▸ WORK TO BE COMPLETED:
Only the lines below from the one that holds "This screenshot has" through the one that holds "The image size is (843, 509)." should appear in the answer, copied exactly, end lines included and pictures omitted.

▸ SOURCE DATA:

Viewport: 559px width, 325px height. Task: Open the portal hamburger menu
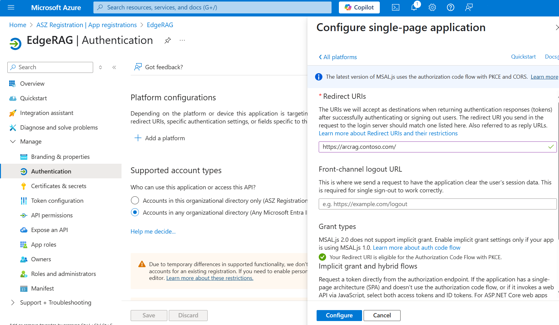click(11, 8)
...
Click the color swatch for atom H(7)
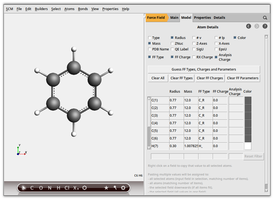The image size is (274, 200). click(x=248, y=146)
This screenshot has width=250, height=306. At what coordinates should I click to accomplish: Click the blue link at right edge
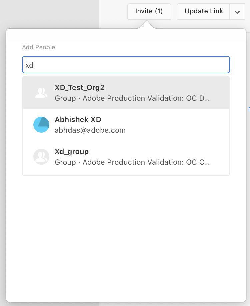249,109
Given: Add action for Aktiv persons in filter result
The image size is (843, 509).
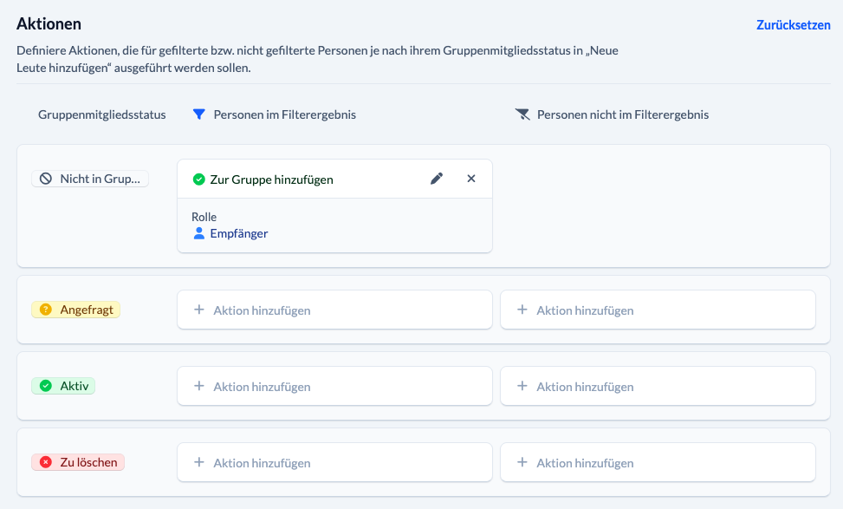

▸ SOLUTION FOR THIS PROBLEM:
This screenshot has width=250, height=306. At what coordinates should I click to accomplish: Click the blue link at right edge
249,109
Given: Add action for Aktiv persons in filter result
The image size is (843, 509).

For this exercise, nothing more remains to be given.